My pasty Cornish Sydney-based but English-as-Stilton analyst from eToro, Mr Josh Gilbert says the the monetary policy conspirators of Macquarie Street got good news last week when the jobless rate rose to 3.7%. But bad news for the 528,000 Australians who can’t find one, nevertheless we’re taking whatever a win looks like Vs inflation.
Josh says its another key data point that could see the Central Bank leaves rates on pause next month.
“Another focal point in the data puzzle impacting the RBA’s next move is handed down this week with monthly retail sales,” he reckons.
Retail trade on Friday is the sole first‑tier release and is always an important data point.

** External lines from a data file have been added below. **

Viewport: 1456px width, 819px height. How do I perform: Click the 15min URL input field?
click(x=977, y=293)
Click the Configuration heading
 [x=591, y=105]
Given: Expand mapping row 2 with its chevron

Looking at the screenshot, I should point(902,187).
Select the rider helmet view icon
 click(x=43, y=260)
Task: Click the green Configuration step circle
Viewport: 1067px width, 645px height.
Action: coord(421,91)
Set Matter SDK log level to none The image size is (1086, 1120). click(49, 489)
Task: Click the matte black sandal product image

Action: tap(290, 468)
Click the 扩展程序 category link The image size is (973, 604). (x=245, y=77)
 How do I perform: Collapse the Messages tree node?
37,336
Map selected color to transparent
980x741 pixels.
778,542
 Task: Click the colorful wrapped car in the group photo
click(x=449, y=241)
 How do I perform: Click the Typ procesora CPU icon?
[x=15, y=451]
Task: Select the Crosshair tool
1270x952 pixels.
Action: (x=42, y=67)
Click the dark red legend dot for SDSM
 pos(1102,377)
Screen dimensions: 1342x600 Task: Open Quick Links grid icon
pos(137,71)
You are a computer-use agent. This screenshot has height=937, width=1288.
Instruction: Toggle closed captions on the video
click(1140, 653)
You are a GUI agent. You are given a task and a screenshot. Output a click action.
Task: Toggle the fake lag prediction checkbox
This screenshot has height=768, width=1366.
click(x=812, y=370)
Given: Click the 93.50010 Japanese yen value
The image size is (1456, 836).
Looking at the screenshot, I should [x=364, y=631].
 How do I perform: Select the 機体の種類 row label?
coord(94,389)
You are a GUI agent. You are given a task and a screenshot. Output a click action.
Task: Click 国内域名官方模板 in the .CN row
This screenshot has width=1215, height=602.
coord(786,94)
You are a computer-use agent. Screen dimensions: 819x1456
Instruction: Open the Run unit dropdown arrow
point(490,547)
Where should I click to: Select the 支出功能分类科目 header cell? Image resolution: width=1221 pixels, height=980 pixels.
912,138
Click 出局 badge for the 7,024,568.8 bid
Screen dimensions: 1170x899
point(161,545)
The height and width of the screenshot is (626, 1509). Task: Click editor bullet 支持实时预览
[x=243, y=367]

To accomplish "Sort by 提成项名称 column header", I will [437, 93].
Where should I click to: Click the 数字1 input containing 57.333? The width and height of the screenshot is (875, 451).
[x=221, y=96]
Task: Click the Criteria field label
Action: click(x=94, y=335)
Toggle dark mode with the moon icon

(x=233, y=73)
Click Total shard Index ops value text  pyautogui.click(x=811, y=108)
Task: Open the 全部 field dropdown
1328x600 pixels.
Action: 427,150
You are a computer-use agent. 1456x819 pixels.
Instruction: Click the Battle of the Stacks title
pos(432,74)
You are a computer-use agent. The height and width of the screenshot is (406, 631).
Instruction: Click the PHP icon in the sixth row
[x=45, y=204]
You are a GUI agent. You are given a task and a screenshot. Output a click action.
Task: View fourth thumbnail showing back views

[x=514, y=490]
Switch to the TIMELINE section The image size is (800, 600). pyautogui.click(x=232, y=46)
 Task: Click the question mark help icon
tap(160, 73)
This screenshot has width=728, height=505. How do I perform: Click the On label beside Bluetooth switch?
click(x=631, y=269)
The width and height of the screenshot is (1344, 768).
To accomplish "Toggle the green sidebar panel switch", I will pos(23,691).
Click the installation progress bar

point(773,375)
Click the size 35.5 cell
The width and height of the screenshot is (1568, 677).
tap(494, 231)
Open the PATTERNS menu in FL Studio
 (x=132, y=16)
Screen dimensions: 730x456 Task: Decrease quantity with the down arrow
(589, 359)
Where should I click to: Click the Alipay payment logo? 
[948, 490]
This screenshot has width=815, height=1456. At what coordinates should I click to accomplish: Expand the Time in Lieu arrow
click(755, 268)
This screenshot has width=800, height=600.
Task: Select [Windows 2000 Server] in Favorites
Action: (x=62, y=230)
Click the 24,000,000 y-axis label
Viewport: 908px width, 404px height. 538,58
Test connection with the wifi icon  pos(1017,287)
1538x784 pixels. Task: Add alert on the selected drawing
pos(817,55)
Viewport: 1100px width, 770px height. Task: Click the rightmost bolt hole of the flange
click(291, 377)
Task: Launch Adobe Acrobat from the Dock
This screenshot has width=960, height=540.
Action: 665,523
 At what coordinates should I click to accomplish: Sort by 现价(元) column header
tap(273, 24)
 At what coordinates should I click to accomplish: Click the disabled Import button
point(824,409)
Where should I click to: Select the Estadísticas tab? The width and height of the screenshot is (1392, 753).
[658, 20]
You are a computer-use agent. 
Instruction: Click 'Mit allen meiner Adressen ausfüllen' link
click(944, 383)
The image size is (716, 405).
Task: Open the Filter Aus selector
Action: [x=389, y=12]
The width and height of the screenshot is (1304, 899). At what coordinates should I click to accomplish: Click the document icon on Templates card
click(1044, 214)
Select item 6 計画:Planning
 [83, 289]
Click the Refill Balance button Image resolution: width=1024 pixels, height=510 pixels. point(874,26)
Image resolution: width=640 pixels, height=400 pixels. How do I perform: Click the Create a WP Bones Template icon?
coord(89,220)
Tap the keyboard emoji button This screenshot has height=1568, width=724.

CBA says recent spending data has been generally soft: nominal growth has proven sluggish and real retail trade volumes contracted in Q4 2022 and Q1 2023. Consumer spending has been slowing especially for goods.
“March’s read on retail sales showed sales rose by 0.4% month-on-month as retail spending begins to subdue. As the full effect of the RBA’s rate hikes passes through to households, consumers are becoming more cautious over their spending habits – something the RBA wants,” Josh told Stockhead over the weekend from his Northern Sydney tower of solitude.
“As a result, this period will see more consumers ‘down trade’, which should benefit consumer staple names such as Coles (ASX:COL), with retail sales being driven by food sales.
“The everyday consumer has been fairly resilient over the last 12 months, but confidence is near record lows, and households are now really starting to feel the pinch.”
In the states, the market stupefying moments will be dominated by blow-by-blows on the debt ceiling negotiations. The latest on this (Sunday morning Sydney time), is that President Joe and House Speaker Kev ate to meet face to face Monday (New York time) to get back to name calling under the debt ceiling.
The McPresident is jumping straight back onto Air Force One from the G7 Summit in Hiroshima to try and get the screwball Republicans to yield on the US deficit ceiling impasse. It’s totally bollocksed his Pacific geopolitical agenda, nixing to scheduled meetings with Pacific Island nations and Asian partners like us in the Quad.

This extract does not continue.